TASK GOAL: Each entry must be written out again exactly as it stands.
----- STORED DATA
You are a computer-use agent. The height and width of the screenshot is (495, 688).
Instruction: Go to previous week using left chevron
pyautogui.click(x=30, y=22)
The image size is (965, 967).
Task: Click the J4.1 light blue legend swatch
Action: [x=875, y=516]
----------
OUTPUT FOR THIS EXERCISE:
You are a computer-use agent. The height and width of the screenshot is (495, 688).
Instruction: Go to previous week using left chevron
pyautogui.click(x=30, y=22)
The image size is (965, 967).
Task: Click the J4.1 light blue legend swatch
Action: [x=875, y=516]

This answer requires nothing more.